CHAPTER IV
LOST CANYON

FOR the next few seconds after that rifle shot, Sid was fully occupied. The black head, whatever it was, disappeared in the cloud of smoke from the rifle muzzle, and Sid heard a hoarse, ropy, animal snarl and a scramble in the bushes up on the cliff ledges. But Pinto had reared high in the air at the shot, and, with a whinny of terror and a frantic tug of his head, had broken the picket lariat. He dashed snorting across the ravine. Sid dropped his rifle and fell on the dangling lariat weaving like a snake through the grass. It whipped out from under him as he made a last snatch for it and a half hitch of it caught around his wrist.

Sid was yanked to his feet, hauling against the plunging horse, and was dragged across the chasm. Only its sheer wall stopped Pinto in his mad frenzy of backing. Sid snubbed the lariat around a stump and let Pinto buck. Gradually the horse grew quiet as Sid talked to him, and he finally was able to come up on the rope and soothe him. The pony shivered with terror, but slowly became more easy, pricking his ears and looking with alarmed eyes down the chasm every time the thought of that creature that had peered out at them recurred to his equine brain. Sid led him over to the grass swale, where he fell to grazing again. After a time the pony seemed to know that their visitor had gone, for, save for an occasional stoppage to look long and intently, he went on feeding.

But that was no guarantee that the prowler might not come back again, sometime during the night, reasoned Sid.

“Bear or cougar, what he wanted was horse flesh!” muttered the boy to himself as he started his fire. “Let’s see; the Navaho hogans are not so far from here, up near the head of the Canyon to the east. That’s about eight miles. Suppose this brute was that freak panther that we heard about at Hinchman’s? Of course, it was dark and I might have been fooled, but he was black, whatever the thing might have been. It couldn’t have been black bear, or I’d have noted his ears. This thing had no ears,—and it looked catty! By George—suppose it is the Black Panther! The black leopards of the East are always larger and heavier than the spotted and clouded kinds, so this fellow must be an old Tom cougar, a lover of horse, deer and sheep. What’s to prevent him coming back and getting Pinto before I can wake up to shoot him?”

Sid puzzled a long while over what to do, as he squatted before his fire broiling a slab of venison from the haunch. He munched at it and then washed down a liberal help of pinole with brook water, still undecided. There did not seem to be any solution for this particular difficulty.

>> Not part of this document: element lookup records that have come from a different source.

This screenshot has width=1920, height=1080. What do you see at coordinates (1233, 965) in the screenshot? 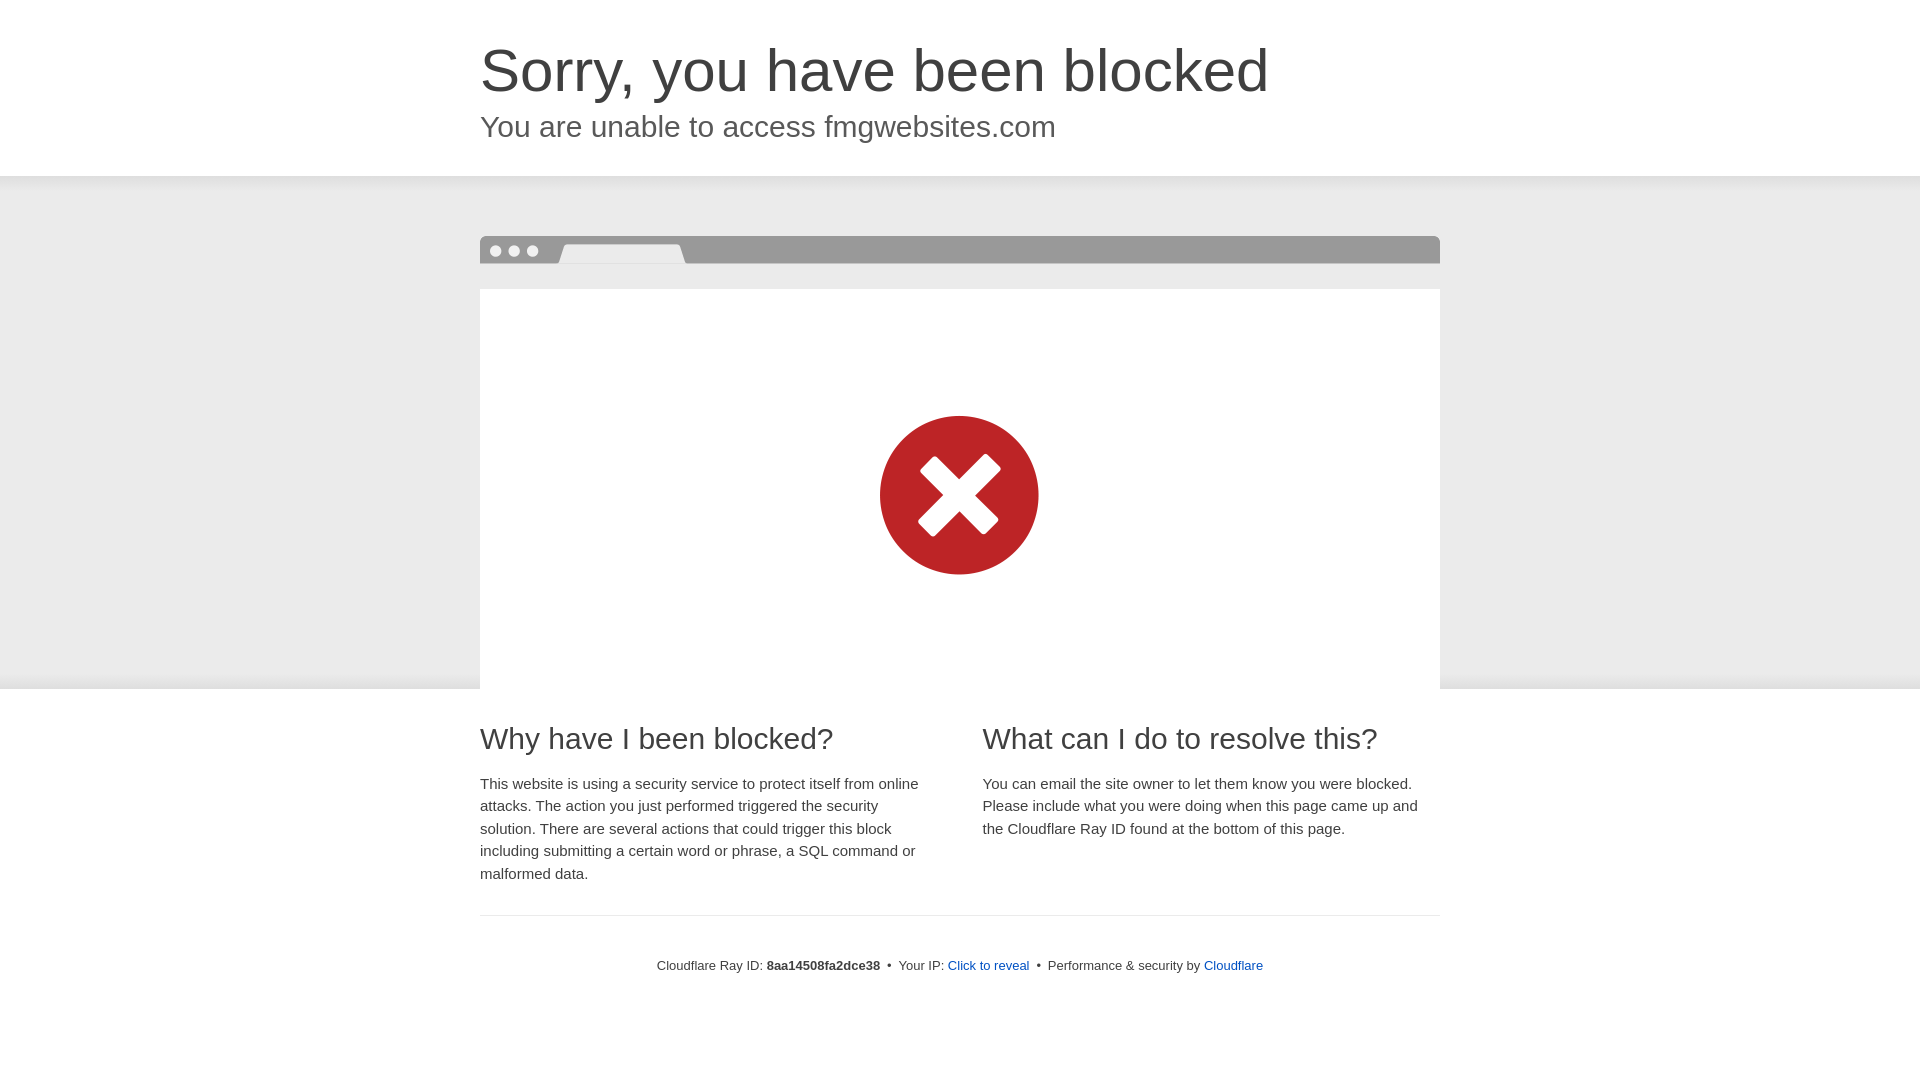
I see `Cloudflare` at bounding box center [1233, 965].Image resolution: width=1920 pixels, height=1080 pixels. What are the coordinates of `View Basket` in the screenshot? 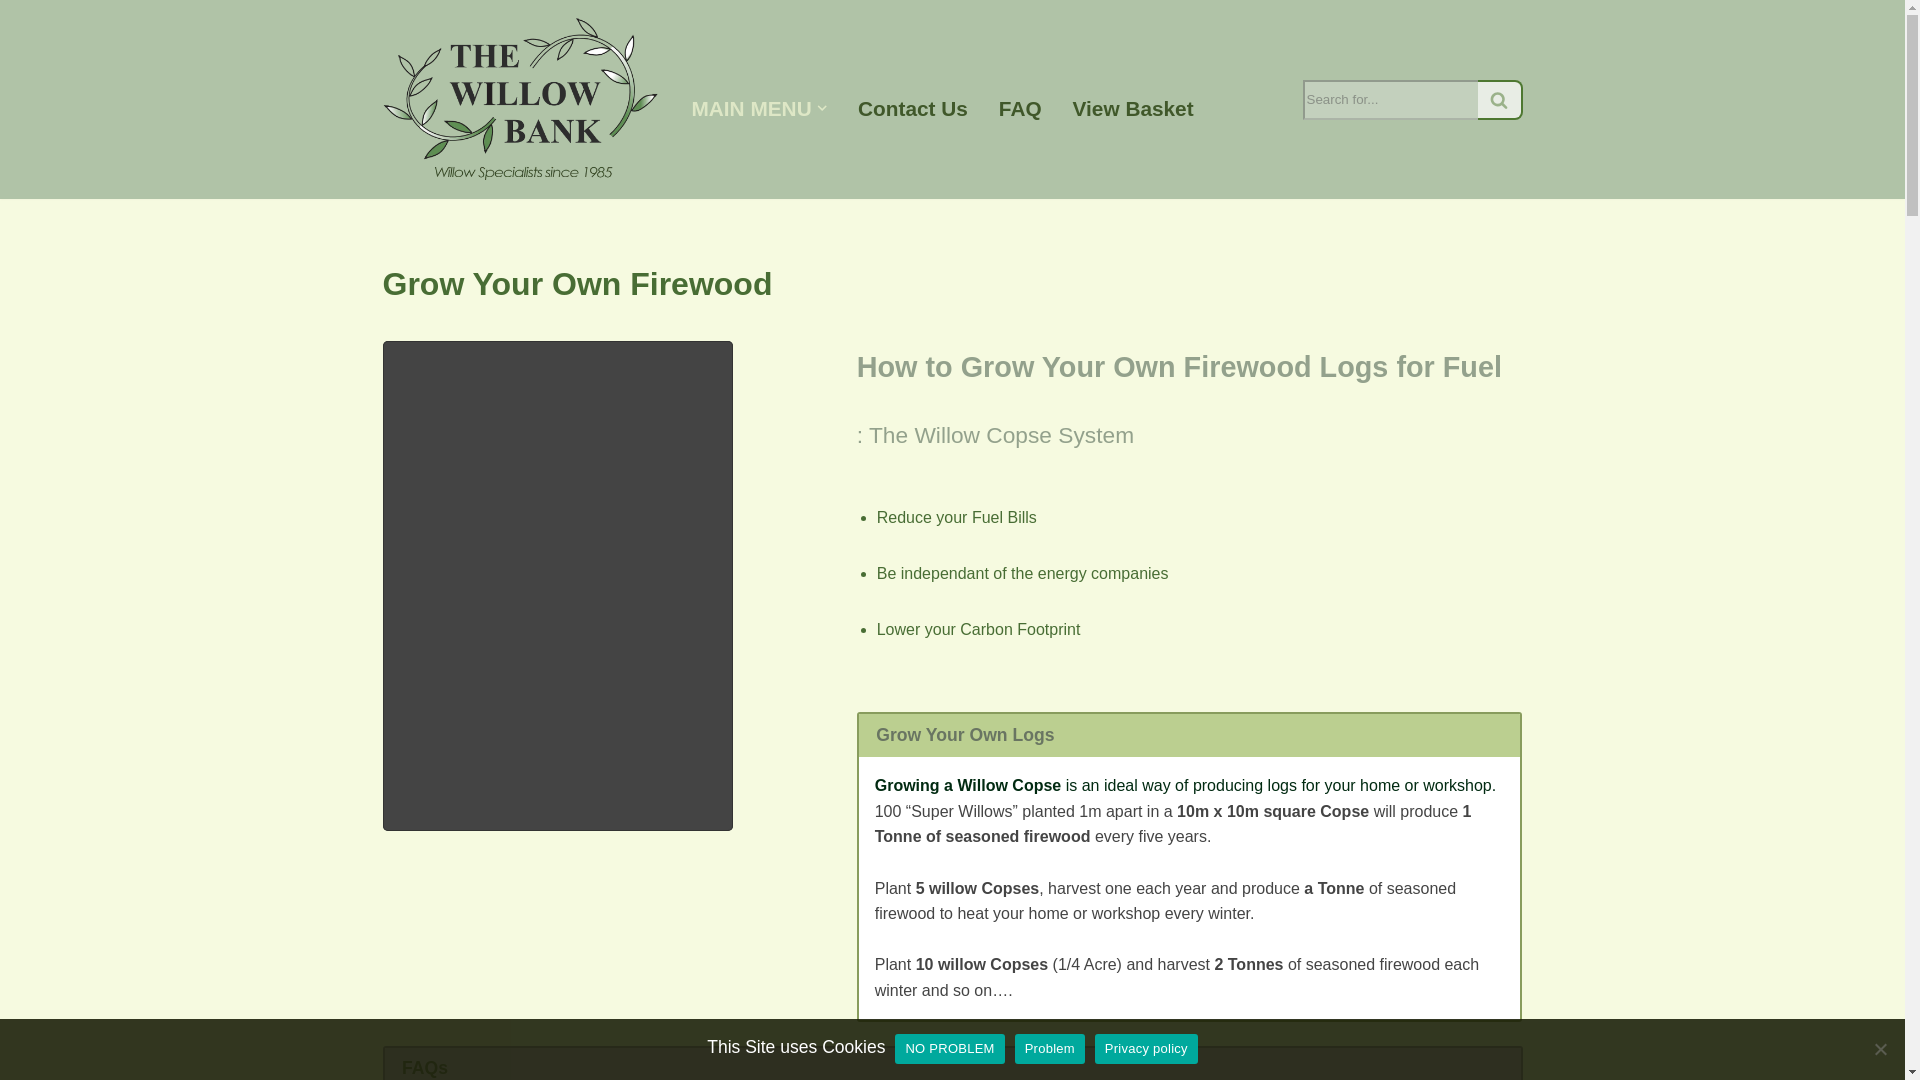 It's located at (1134, 108).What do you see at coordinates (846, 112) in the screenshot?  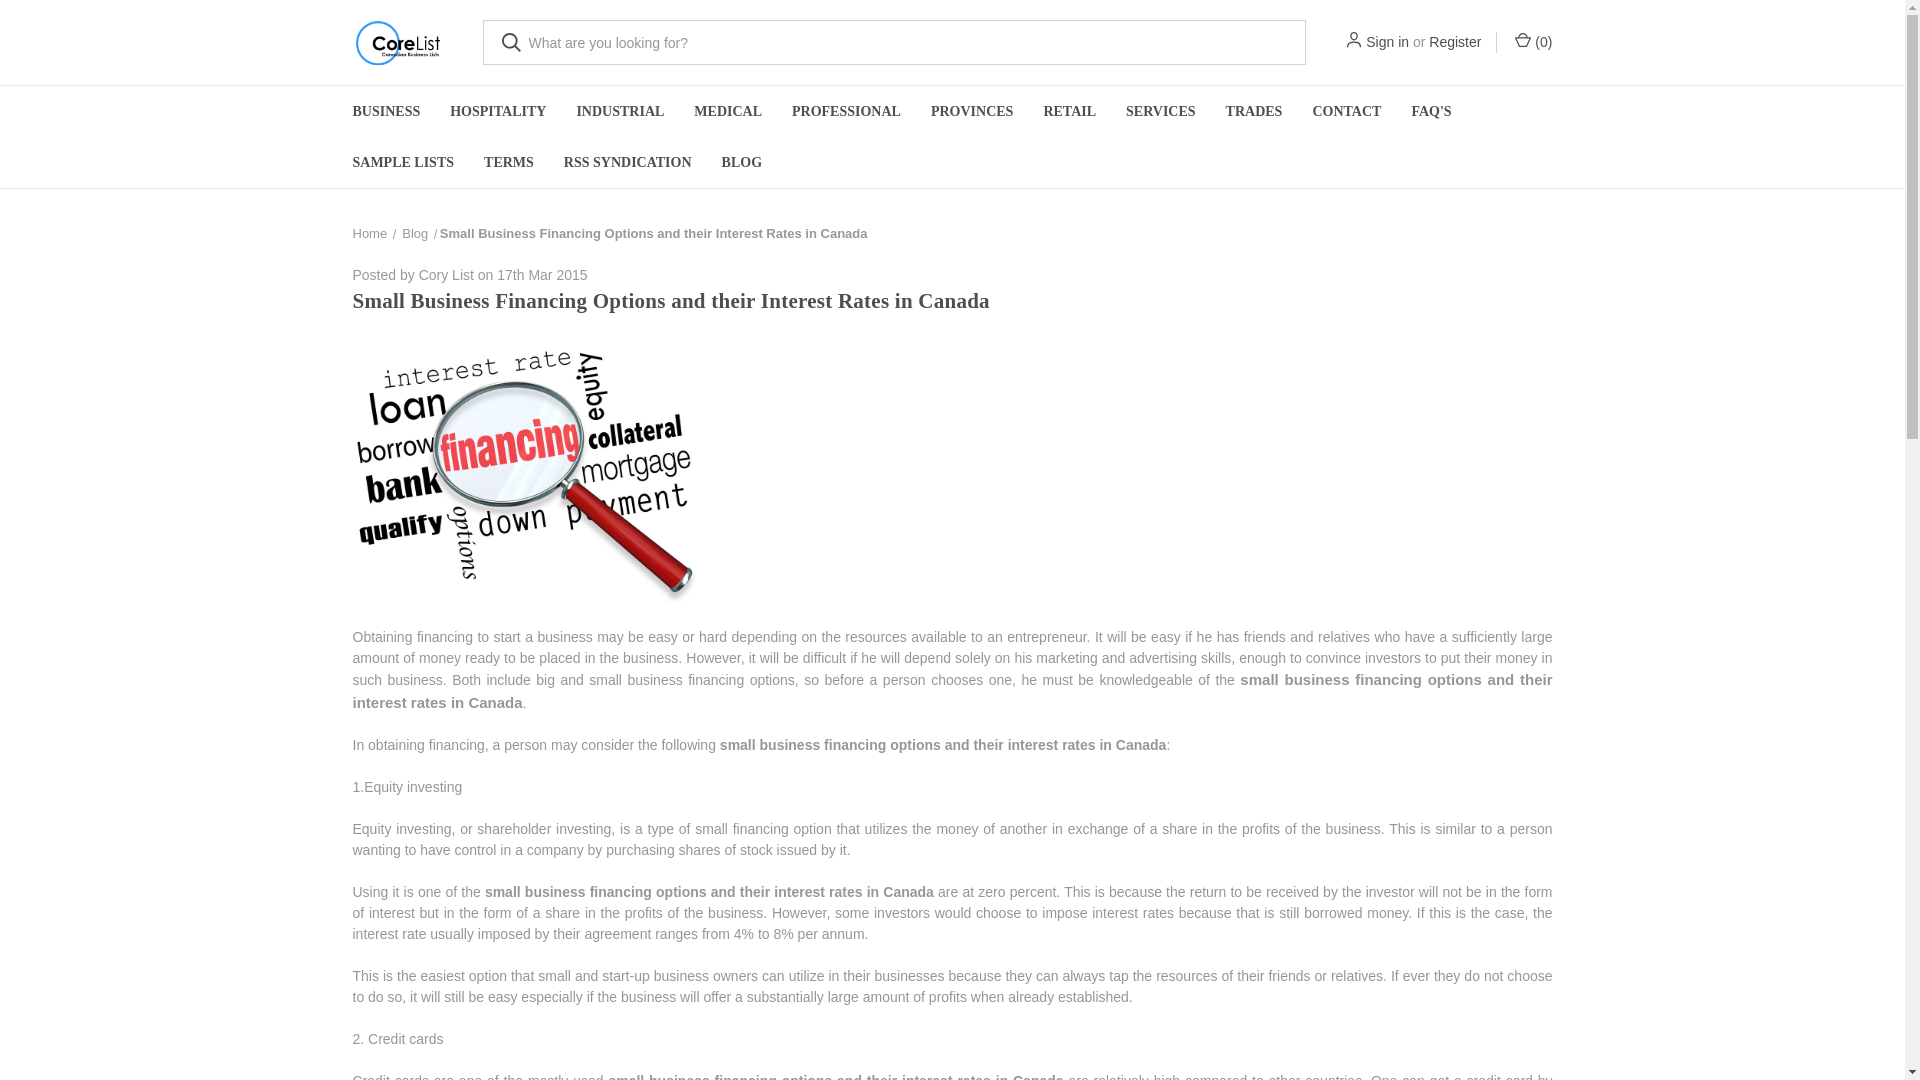 I see `PROFESSIONAL` at bounding box center [846, 112].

“Well, there’s one thing about it—Pinto’s as good as a watch dog,” said Sid to himself. “He’ll stay up all night, munching grass, if I know horses,” he laughed, “and he’d sense that cougar around long before I could.... I’ve got it!” he cried, slapping at his knee delightedly.

He pulled up the picket pin and drove it in again under the spruces beside the bed of dry needles among some rock hummocks that he had selected for a sleeping place for himself. Then he retied the lariat, so that there was a short length left over, and this he fastened to his bed roll.

“There!” he exclaimed. “If Sir Black Panther comes, Pinto’ll plunge and rear and pull out his pin, all in about one jump. Then the lariat will yank the bed out from under me—enough to wake up a dead man—and I ought to be up and shooting mighty sudden!” With that he leaned the rifle handy against a spruce and rolled up in his blankets on the needle bed. The last sound that drifted to his ears was the steady munching of Pinto, as unending as the murmur of the rill in the ravine.

Next morning Sid awoke with a sense of having missed something. Wasn’t there to have been a row with a cougar that was to come and take his horse? But there stood Pinto, grazing peacefully. Birds chirruped in the firs and spruces growing in the chasm; the sunlight streamed down through its silent cathedral walls; a water ousel was bathing himself in a pool of the brook and thanking God for the gift of another sunny day. All was peace in the glory of the morning. The uncanny visitor had not come, then! Sid lay lazily awake for some time, enjoying it all. The only sounds, save the soft soughing of the wind in the evergreens, were the ceaseless runnel of the brook, the liquid notes of the birds, and the champing of Pinto’s teeth on the grass beside camp, clearly audible in this vast stillness. It recalled Sid’s thoughts to desire for breakfast. He was not quite ready for the frontiersman’s fare of straight venison and pinole! Coffee and bacon with it loomed up in his mind as much more savory and palatable. And that brought him to remembrance of his emergency ration. The boys never went abroad without it. It ought to be in a canvas pouch on the back of his belt, reflected Sid. Reaching around, he was surprised to find it still there, utterly forgotten and no doubt slept upon in the excitement and fatigues of the day before.